(İşaretleme verisi satırları)
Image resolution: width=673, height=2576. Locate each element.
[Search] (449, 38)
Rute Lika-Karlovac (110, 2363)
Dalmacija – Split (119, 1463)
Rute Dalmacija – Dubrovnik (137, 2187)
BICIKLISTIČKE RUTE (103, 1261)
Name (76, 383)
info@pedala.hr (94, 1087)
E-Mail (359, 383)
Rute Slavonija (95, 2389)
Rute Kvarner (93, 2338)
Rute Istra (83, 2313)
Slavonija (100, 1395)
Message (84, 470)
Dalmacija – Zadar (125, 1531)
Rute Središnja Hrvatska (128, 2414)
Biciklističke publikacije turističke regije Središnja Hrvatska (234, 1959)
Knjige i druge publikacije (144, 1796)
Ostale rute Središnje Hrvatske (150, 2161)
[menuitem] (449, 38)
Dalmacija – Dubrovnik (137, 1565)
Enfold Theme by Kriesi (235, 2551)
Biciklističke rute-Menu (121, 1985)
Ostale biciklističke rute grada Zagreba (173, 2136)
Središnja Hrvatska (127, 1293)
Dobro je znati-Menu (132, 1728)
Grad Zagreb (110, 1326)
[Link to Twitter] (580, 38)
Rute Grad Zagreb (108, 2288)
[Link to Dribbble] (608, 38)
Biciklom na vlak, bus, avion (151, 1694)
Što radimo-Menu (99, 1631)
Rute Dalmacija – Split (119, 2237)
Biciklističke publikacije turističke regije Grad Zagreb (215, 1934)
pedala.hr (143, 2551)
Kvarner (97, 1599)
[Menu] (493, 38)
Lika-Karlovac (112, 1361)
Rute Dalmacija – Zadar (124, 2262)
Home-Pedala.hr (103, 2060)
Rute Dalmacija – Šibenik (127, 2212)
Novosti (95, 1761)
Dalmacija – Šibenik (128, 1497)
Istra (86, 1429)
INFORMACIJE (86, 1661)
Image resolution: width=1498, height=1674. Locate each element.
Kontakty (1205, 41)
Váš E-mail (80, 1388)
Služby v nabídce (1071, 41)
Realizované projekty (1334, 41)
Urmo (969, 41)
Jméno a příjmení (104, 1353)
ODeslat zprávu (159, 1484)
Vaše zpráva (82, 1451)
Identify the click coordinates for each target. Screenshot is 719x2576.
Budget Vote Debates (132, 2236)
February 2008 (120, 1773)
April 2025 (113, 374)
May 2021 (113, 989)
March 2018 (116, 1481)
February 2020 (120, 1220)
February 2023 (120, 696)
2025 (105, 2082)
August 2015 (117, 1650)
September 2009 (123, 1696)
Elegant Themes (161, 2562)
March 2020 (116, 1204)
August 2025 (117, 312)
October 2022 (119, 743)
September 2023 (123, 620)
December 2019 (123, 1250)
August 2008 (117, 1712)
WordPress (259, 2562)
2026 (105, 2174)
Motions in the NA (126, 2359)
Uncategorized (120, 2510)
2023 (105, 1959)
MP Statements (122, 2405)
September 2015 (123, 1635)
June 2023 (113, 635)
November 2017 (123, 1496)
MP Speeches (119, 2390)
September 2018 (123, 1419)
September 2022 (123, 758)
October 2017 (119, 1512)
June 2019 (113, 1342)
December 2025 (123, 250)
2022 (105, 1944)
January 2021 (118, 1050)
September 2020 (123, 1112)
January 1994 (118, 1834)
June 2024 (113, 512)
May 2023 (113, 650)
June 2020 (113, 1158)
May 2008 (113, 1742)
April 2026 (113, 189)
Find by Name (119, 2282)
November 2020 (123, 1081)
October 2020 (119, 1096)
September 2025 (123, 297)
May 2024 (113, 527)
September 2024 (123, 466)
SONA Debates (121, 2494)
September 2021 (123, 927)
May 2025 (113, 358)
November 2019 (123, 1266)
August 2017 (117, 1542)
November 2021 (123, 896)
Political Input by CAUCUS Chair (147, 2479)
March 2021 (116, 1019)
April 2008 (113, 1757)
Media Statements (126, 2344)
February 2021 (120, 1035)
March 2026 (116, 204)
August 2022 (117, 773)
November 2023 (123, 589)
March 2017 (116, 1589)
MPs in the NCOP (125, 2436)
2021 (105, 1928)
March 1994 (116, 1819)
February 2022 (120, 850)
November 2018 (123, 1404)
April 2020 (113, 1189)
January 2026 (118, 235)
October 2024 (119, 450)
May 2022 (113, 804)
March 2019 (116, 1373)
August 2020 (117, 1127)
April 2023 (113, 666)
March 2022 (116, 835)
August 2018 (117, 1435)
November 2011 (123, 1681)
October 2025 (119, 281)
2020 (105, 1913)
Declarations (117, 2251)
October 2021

Talimat. Verinin en başından "Ostale biciklističke rute" ifadesini içeren satıra kadar uzanan kısmı, iki ucu da dahil ederek her satır bir dize olacak biçimde bir JSON listesine aktarın. Boş satırları listeye koymayın.

Çözüm aşağıda.
[
  "Image resolution: width=673, height=2576. Locate each element.",
  "[Search] (449, 38)",
  "Rute Lika-Karlovac (110, 2363)",
  "Dalmacija – Split (119, 1463)",
  "Rute Dalmacija – Dubrovnik (137, 2187)",
  "BICIKLISTIČKE RUTE (103, 1261)",
  "Name (76, 383)",
  "info@pedala.hr (94, 1087)",
  "E-Mail (359, 383)",
  "Rute Slavonija (95, 2389)",
  "Rute Kvarner (93, 2338)",
  "Rute Istra (83, 2313)",
  "Slavonija (100, 1395)",
  "Message (84, 470)",
  "Dalmacija – Zadar (125, 1531)",
  "Rute Središnja Hrvatska (128, 2414)",
  "Biciklističke publikacije turističke regije Središnja Hrvatska (234, 1959)",
  "Knjige i druge publikacije (144, 1796)",
  "Ostale rute Središnje Hrvatske (150, 2161)",
  "[menuitem] (449, 38)",
  "Dalmacija – Dubrovnik (137, 1565)",
  "Enfold Theme by Kriesi (235, 2551)",
  "Biciklističke rute-Menu (121, 1985)",
  "Ostale biciklističke rute grada Zagreba (173, 2136)"
]